Managing The Holidays

It’s that time of year again when we look at the calendar and a sense of panic sets in - where did another year go and what are we going to do about the holidays? And then the overwhelming sense of guilt can set in, followed by anxiety and depression. For many people with MS (or any chronic condition), this is the cycle of the holidays and there is a great sense of relief when the calendar flips to January. All too often, it’s not what others expect of us but rather what we often do to ourselves with negative ‘self-talk’ that makes the holidays worse than necessary, and I thought it might be helpful to visit some of the ways we can improve our holiday mood.

All or nothing

First, we have to eliminate the "all or nothing" thinking. For example, yes, I want to do that cookie exchange and reconnect with my longtime friends, but finding the perfect recipe and making 14 dozen cookies to share is a bit much with limited physical energy and my ever-present MS fatigue. Instead, I have compromised and dropped the all or nothing approach and met myself in the middle where I’ve opted to not exchange cookies but still went and caught up with these longtime friends. Think about where you can do some things but not feel you must do all or nothing.

Must do vs. can do

The holidays also cause us problems in the area of ‘should do’ vs ‘must do’ and can create self-loathing when we fail to meet all the items we imagine accomplishing. For example, it has taken me years to stop feeling guilty as I open beautiful holiday cards that are sent by friends, feeling like I must always send one in return. Some years, I don’t send cards at all and others I have mailed them well after the holidays are done. There are many times when the must do’s and should do’s, turn into ‘there’s no way I’m going to do that’, and that’s OK.  Give yourself permission to take it easy.

Everyone else does it

Then there is the pattern of over-generalizing. When I think everyone else is doing entertaining, decorating, card-writing, and creating the picture-perfect holiday, it affects my own mood. I think if they can do it, so should I, and then I feel especially bad when I barely find the motivation to put up a small tree. The reality is there are few people anymore creating perfect holidays, and I need to stop thinking everyone else does it all and expecting to match their efforts.

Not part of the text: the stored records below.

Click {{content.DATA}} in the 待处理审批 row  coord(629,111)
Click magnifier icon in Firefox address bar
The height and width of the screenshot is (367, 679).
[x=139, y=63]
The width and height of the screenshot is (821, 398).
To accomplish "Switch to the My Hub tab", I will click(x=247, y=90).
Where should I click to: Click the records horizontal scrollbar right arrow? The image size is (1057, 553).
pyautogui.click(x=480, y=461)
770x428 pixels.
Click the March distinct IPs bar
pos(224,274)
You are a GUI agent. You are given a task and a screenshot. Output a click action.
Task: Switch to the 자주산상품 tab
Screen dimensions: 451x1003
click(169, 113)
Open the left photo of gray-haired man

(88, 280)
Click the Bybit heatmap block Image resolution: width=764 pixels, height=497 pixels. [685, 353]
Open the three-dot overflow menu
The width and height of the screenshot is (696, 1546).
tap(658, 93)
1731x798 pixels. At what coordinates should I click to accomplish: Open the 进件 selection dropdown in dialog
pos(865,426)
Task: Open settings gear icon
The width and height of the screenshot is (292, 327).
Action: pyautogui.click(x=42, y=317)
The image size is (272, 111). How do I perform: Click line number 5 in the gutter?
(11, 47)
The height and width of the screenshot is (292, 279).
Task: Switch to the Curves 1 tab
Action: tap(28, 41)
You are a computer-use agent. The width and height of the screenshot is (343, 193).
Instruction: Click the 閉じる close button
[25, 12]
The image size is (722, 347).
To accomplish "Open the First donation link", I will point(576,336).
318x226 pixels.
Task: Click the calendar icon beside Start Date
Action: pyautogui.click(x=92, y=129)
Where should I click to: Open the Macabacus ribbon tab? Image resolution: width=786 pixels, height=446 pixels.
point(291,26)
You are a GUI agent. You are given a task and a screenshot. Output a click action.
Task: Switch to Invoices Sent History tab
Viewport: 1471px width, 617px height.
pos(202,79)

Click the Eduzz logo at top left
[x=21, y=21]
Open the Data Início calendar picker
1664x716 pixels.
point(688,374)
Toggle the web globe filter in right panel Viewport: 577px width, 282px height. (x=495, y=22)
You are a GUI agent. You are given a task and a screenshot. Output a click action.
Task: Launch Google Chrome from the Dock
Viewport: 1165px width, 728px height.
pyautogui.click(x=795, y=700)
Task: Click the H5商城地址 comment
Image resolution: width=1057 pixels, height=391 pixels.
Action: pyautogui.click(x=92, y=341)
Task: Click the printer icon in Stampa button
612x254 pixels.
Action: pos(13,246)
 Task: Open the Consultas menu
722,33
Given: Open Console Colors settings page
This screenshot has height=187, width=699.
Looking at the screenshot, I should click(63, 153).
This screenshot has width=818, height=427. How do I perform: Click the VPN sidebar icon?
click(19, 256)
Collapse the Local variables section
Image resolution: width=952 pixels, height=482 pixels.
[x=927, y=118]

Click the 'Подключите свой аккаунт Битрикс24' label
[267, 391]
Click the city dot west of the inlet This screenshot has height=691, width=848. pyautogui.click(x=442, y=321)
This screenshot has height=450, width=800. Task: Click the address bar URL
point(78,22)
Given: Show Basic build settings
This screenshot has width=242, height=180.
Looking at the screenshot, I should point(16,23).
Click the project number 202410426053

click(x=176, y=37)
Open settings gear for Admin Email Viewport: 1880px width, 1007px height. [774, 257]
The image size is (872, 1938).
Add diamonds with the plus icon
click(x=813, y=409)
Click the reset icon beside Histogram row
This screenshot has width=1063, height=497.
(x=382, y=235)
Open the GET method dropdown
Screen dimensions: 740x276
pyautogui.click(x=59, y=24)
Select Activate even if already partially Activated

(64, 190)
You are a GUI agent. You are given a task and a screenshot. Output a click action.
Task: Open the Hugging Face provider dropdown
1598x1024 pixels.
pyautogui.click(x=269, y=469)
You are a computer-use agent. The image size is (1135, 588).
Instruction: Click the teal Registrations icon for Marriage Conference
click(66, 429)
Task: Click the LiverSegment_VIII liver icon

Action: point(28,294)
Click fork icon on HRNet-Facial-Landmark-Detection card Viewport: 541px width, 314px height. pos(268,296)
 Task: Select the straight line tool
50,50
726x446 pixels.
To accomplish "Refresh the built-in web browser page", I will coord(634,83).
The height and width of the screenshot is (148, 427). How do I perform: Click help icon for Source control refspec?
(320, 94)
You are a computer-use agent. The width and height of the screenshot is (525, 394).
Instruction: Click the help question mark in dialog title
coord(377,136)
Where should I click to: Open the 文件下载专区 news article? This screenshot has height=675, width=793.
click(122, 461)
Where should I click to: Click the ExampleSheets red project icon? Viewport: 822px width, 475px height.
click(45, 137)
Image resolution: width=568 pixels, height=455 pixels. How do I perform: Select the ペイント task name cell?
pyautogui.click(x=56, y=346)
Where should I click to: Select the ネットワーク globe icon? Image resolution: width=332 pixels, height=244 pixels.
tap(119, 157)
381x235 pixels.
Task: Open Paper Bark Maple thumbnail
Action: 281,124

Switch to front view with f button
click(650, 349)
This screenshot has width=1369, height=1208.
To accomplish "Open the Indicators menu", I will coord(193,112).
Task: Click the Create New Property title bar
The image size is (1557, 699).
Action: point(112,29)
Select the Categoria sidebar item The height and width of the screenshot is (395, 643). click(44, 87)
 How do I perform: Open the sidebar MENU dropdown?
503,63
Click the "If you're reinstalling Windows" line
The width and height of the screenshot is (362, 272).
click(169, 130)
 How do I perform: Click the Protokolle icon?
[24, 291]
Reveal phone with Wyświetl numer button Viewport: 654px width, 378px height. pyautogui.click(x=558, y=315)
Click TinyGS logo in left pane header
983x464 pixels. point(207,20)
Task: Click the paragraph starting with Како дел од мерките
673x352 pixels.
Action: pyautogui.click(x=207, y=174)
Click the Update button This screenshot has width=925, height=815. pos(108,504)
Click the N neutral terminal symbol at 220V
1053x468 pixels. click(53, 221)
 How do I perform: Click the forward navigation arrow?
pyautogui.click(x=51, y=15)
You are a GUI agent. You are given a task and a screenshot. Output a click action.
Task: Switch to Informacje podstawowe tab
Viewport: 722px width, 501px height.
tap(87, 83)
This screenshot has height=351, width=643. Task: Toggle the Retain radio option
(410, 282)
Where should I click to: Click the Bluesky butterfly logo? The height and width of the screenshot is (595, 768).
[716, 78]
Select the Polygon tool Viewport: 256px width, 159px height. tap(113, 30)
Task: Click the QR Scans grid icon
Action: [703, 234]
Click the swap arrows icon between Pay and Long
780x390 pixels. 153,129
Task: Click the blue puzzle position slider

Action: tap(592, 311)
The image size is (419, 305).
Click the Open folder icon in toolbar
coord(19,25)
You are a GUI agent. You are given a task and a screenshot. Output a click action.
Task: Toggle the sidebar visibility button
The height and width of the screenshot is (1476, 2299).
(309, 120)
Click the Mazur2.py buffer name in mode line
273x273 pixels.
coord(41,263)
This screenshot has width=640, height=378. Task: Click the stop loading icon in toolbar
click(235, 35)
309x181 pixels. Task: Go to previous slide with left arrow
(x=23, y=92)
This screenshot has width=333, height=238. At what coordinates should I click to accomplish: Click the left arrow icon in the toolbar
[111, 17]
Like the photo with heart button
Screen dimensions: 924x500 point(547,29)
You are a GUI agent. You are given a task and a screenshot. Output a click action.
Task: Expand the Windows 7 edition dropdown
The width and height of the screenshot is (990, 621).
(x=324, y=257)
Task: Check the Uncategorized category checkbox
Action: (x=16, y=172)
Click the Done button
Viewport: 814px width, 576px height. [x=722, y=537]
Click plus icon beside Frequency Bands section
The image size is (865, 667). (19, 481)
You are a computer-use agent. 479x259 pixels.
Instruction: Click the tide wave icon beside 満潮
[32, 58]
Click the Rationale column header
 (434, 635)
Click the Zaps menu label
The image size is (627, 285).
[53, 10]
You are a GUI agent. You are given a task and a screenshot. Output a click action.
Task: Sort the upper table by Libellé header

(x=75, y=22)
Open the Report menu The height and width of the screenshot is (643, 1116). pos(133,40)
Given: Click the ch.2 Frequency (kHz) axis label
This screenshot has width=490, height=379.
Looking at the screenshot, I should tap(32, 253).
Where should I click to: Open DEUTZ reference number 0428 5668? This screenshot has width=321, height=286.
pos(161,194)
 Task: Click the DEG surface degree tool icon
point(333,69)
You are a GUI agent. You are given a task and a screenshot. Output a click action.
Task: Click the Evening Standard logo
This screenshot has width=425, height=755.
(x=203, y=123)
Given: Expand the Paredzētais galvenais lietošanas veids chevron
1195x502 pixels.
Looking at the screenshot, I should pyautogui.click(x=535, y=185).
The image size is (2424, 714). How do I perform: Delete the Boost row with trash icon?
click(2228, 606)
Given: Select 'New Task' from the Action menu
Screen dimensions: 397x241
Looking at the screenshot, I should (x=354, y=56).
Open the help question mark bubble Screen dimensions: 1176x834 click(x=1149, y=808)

First, be kind to yourself

Maybe it comes with age or time, but I’ve found the less self-talk I do about expectations of myself and comparing my efforts to those of others, the happier I am.  Depression and anxiety are common symptoms in multiple sclerosis due to the disease, and adding to those with negative self-talk ideas is counterproductive.  This holiday season, I urge you to be kind to yourself and try to let go of the thought that you have to do everything and that you have to do it perfectly. See if you can find small moments of joy, peace, and happiness to lift your spirits.